## Input data
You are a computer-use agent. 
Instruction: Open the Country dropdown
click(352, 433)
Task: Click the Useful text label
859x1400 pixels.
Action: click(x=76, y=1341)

## Task item
Please retype exactly, and only, the lines starting at the one that contains "Task: Click the Useful text label" and ending with the last line of the material.

## Solved problem
Task: Click the Useful text label
859x1400 pixels.
Action: click(x=76, y=1341)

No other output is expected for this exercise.